▸ **Document**
○ ○ ○ ○ ○

# My goofy Linnies



## Cody (Sep 5, 2013)

I just love this picture of Beau & Nicki they have such a goofy look on their faces, like they are about to have a beak duel.









Here they are on their trapeze, which they shred to pieces









Look at these beautiful feathers









Hide and seek


----------



## Hunterkat (Mar 29, 2017)

Oh they're so cute!! I really don't see linnies very often, Beau and Nicki are precious!


----------



## StarlingWings (Mar 15, 2013)

They are absolutely precious  What a joy to see them again


----------



## Birdmanca (Jan 24, 2008)

They are both very pretty birds. And they are both lucky because they appear to get along very well with each other. Good Buddies.


----------



## RavensGryf (May 8, 2015)

Aw, Beau and Nicki are very cute!


----------



## FaeryBee (May 9, 2011)

*I love the pictures of Beau and Nicky.
It's wonderful to see them again after all this time!
They are simply adorable and I'm sure they manage to get into all kinds of (innocent) mischief.*


----------



## Cody (Sep 5, 2013)

These boys are inseparable, they cannot even be out of each others sight or they start calling for each other. When they go to the vet each is in their own little carrier and they have to be kept within sight of each other or they will start screaming.
They are not the most graceful of birds and when they come in for a landing after doing laps I sometimes think they will roll over head first. Their droppings are large and much more loose than a budgie which is fine until during flight one gets flung onto your face
It is the funniest thing to watch them take a bath, for some reason the sound of the vacuum triggers them to get in their bath, they actually roll completely around , Nicki will lay on his back in the bath and open his wings and I will mist him with a spray, they really seem to love water. Once they are done bathing they hang upside down from the top of their cage and flap as fast as they can, their version of a dog shaking after a bath. I have tried to get a video of it but when they see the camera they stop.


----------



## FaeryBee (May 9, 2011)

*Oh my gosh -- your last post had me laughing out loud. :laughing:

I can't imagine seeing one your little Nicki laying on his back in the water. Watching them hang upside down and flap to dry their feathers must be really fun to watch as well.

Thanks for sharing the pictures and stories as they really made my day!*


----------

○ ○ ○ ○ ○

▸ **Material provided**
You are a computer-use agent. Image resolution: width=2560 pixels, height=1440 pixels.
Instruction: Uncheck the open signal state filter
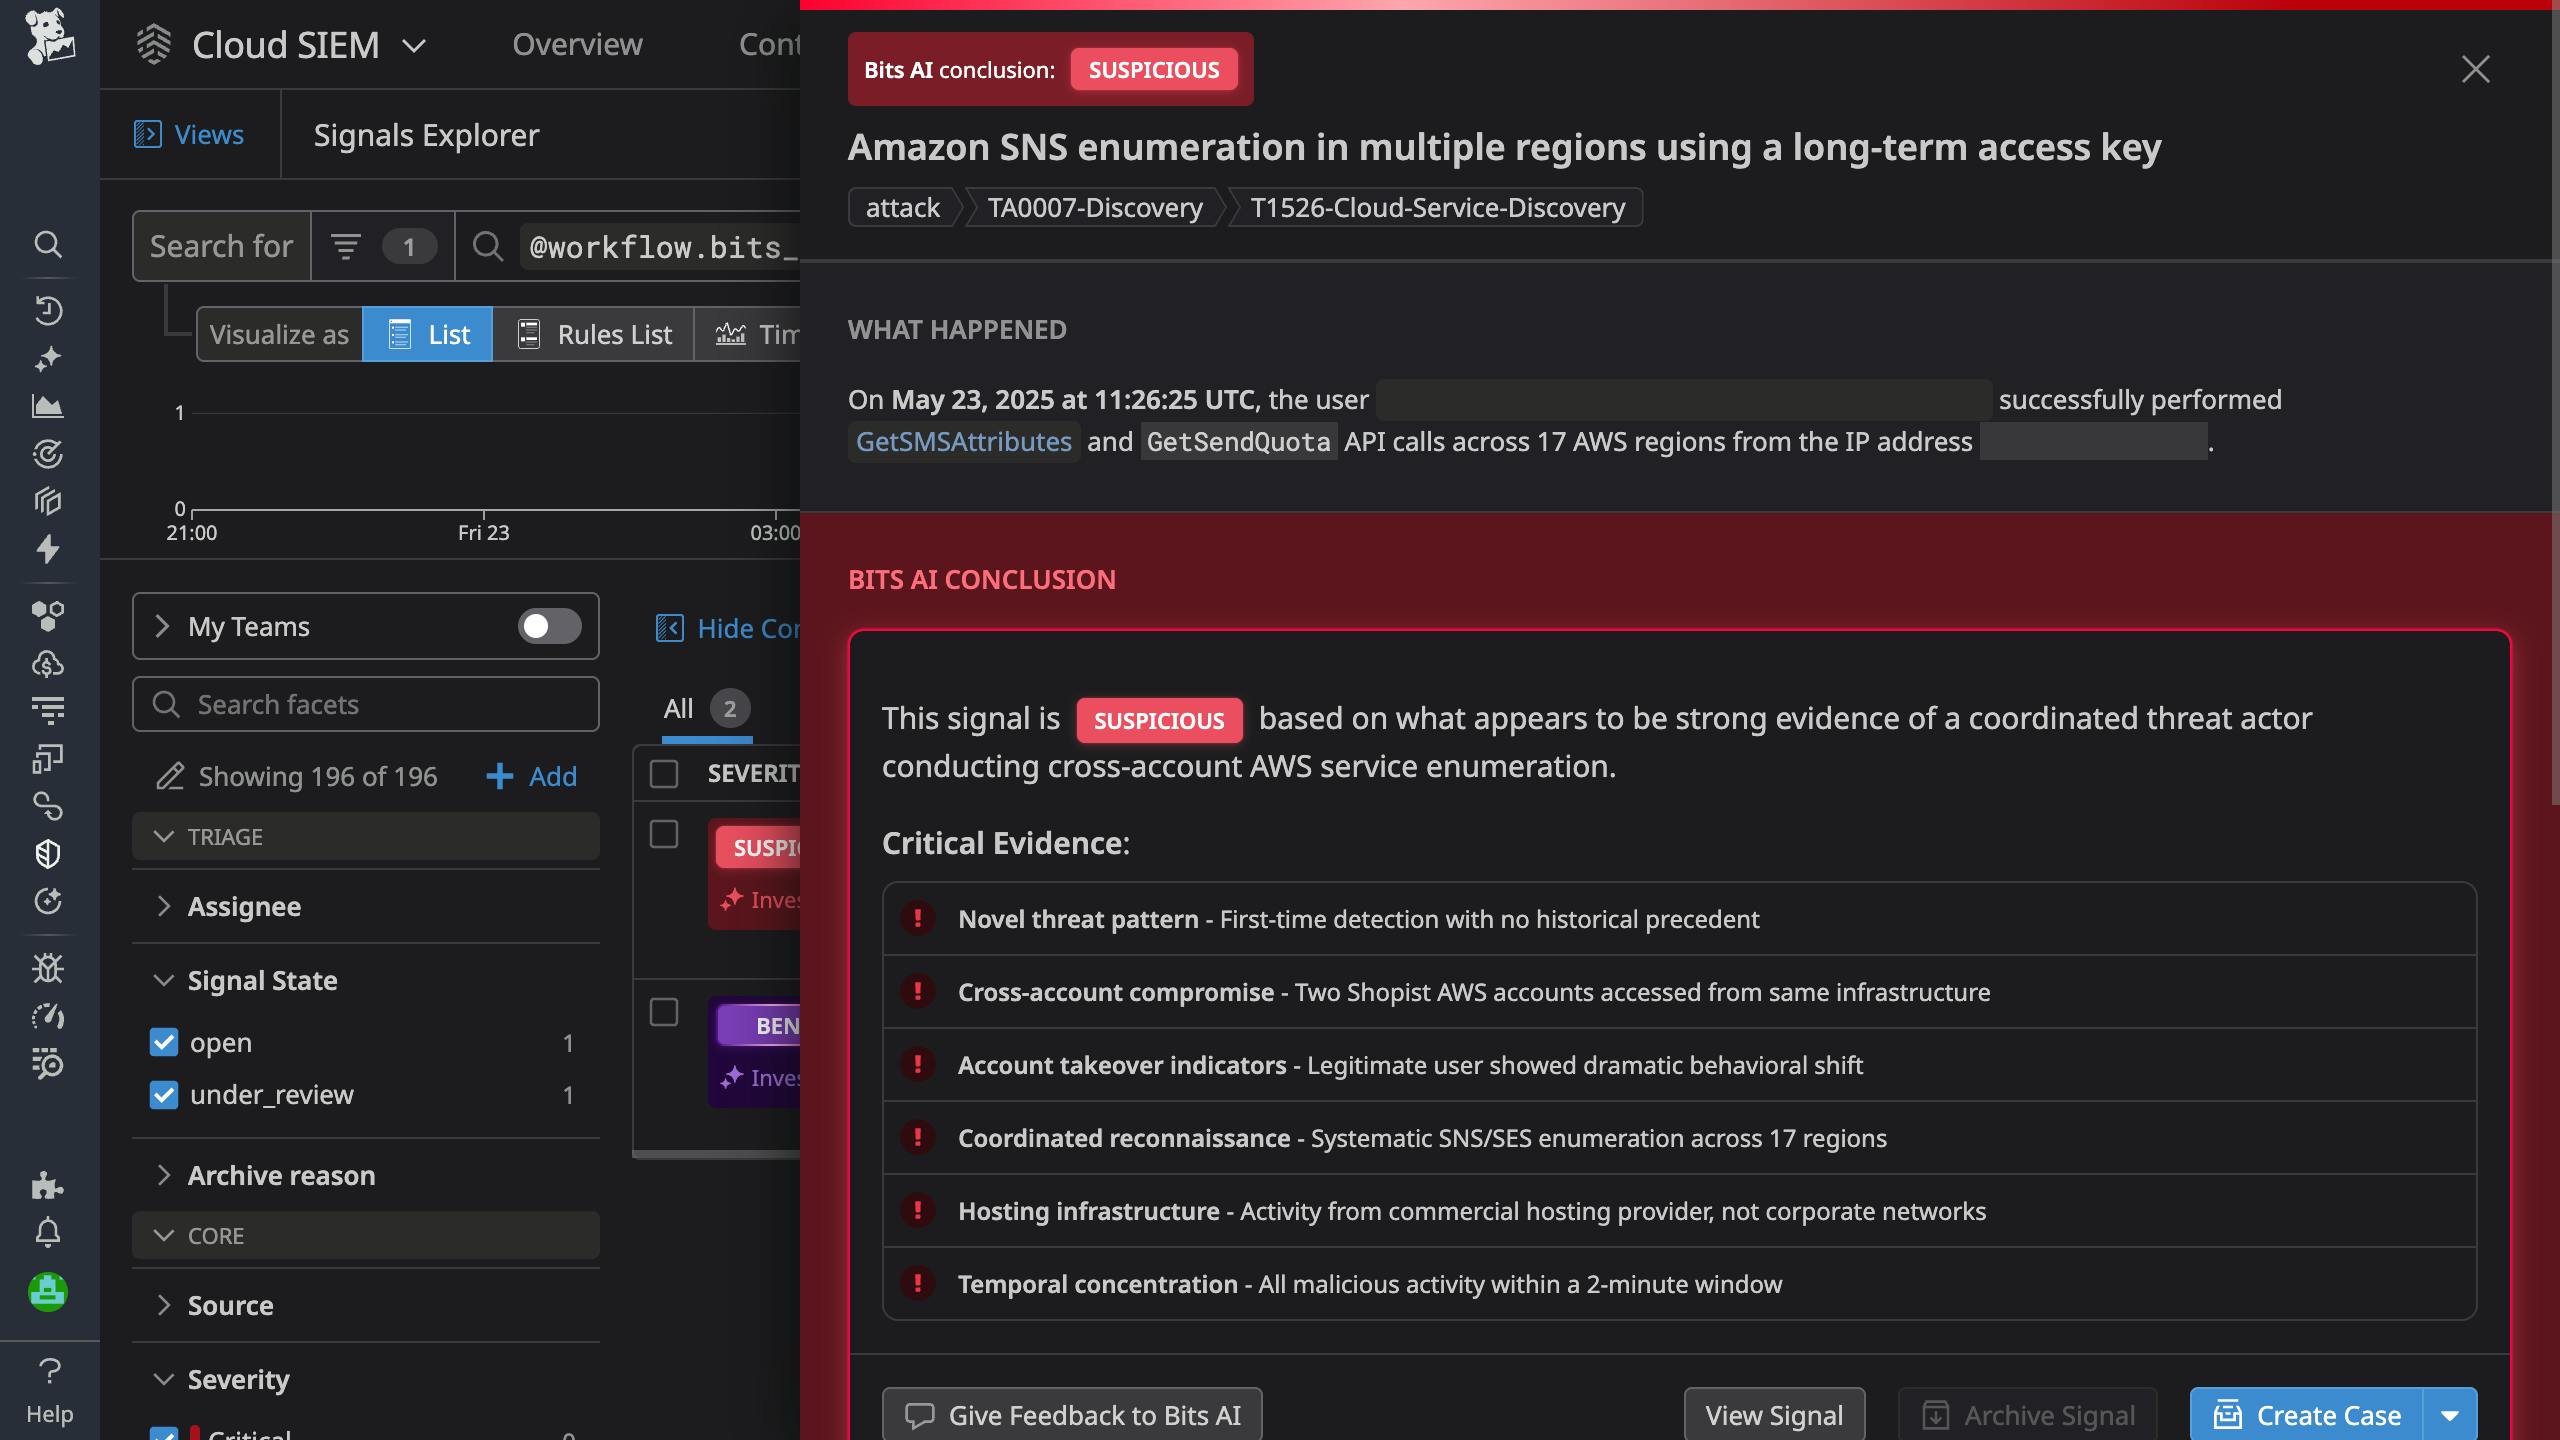pos(164,1042)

○ ○ ○ ○ ○

▸ **Problem**
From the forum thread about the linnies Beau and Nicki, write out word for word the passage that begins with the words containing "They are not" and ends with "camera they stop.".

▸ **Solution**
They are not the most graceful of birds and when they come in for a landing after doing laps I sometimes think they will roll over head first. Their droppings are large and much more loose than a budgie which is fine until during flight one gets flung onto your face
It is the funniest thing to watch them take a bath, for some reason the sound of the vacuum triggers them to get in their bath, they actually roll completely around , Nicki will lay on his back in the bath and open his wings and I will mist him with a spray, they really seem to love water. Once they are done bathing they hang upside down from the top of their cage and flap as fast as they can, their version of a dog shaking after a bath. I have tried to get a video of it but when they see the camera they stop.